Naturally any US efforts in regards to Mexico should focus on problems of mutual interest -- such as job creation, trade benefits, mutual manufacturing development, drug challenges, and border controls -- and should take every opportunity possible to acknowledge and support positive steps by Mexico. This also requires positive steps by the United States, including addressing the challenges of weapons availability, drug demand, and truck traffic. In fact, addressing basic problems of good governance in Mexico (or any other nation) requires the United States to also demonstrate good governance at home. In this regard, the United States itself has a number of basic problems, including an increasingly dysfunctional Congress, a burgeoning prison population, widespread unemployment, and ineffective immigration policies.

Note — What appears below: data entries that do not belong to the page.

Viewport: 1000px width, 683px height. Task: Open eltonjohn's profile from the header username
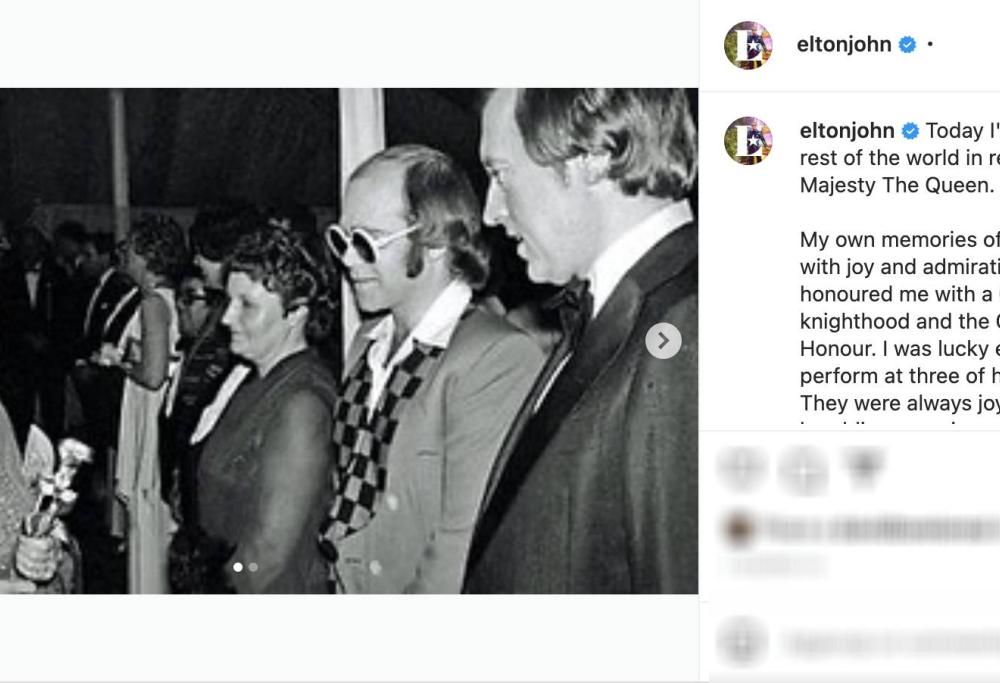(845, 44)
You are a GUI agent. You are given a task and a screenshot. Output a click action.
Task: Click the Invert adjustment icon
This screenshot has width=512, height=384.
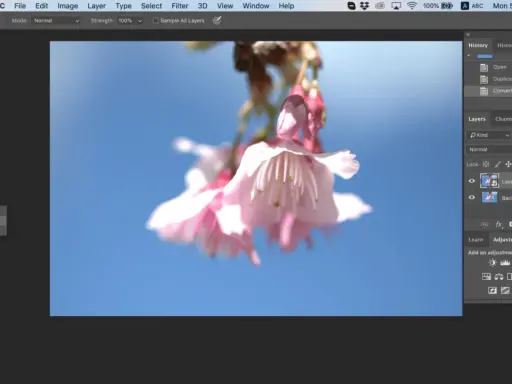tap(492, 290)
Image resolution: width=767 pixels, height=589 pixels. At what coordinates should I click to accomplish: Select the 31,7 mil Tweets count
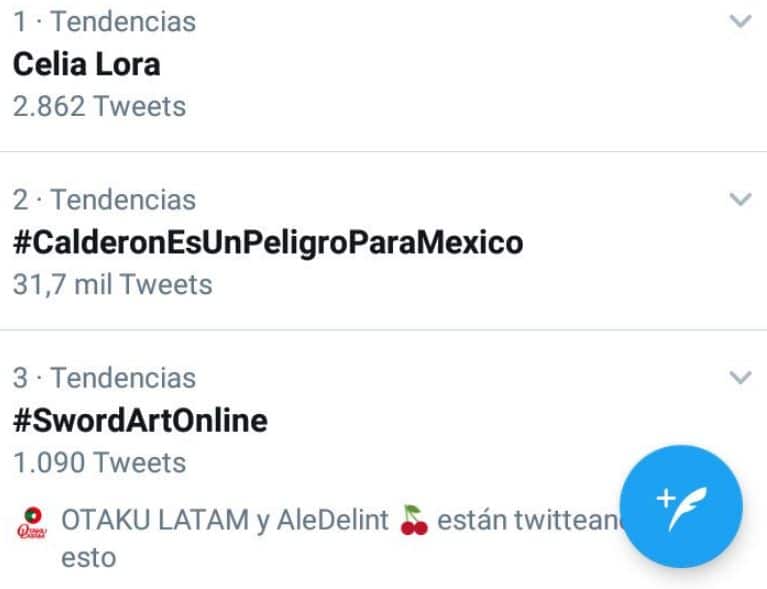point(113,284)
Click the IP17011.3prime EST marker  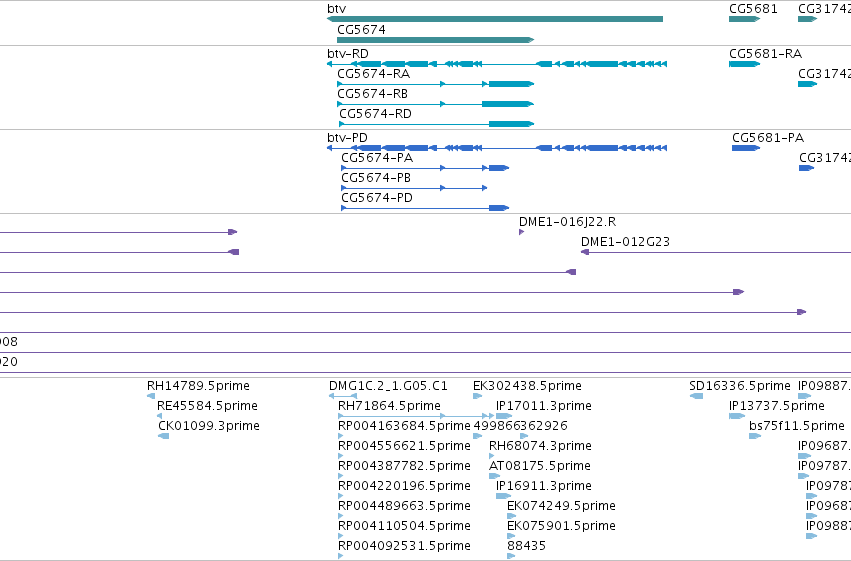pyautogui.click(x=504, y=416)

As this table of a few selected countries and indicators shows, the United States does reasonably well on international rankings, but it is typically not near the top. For income inequality it is actually on a par with Mexico. The position of the indigenous population within the United States is also in many ways similar to that in Mexico, though here the indigenous population comprises a lot smaller percent of the overall population, and so is less of a domestic challenge. But it is certainly awkward for the United States to encourage other nations to improve income distribution and the treatment of indigenous populations when our own situation clearly does not set an example.
Using international standards also means that the United States can get support of other democratic nations. This is less applicable to the Mexican case because Mexico is not a member of the European-based Organisation for Economic Co-operation and Development (OECD), but Canada is a NAFTA member, so has a clear incentive to help promote good governance in Mexico. Canada also rates well in almost all governance ratings and has worked hard to improve the position of its indigenous population.
In summary, promoting good governance in Mexico is a key test of US commitment and ability to influence good governance globally.
1. Marla Dickerson, "Placing Blame for Mexico's Ills," Los Angeles Times 1 July 2006.
2. Manuel Roig-Franzia, "U.S. Guns Behind Cartel Killings in Mexico," Washington Post 29 Oct. 2007.
3. William Booth and Steve Fainaru, "U.S., Mexico align against common foe: brutal narcotics trade," Washington Post 22 Nov. 2009.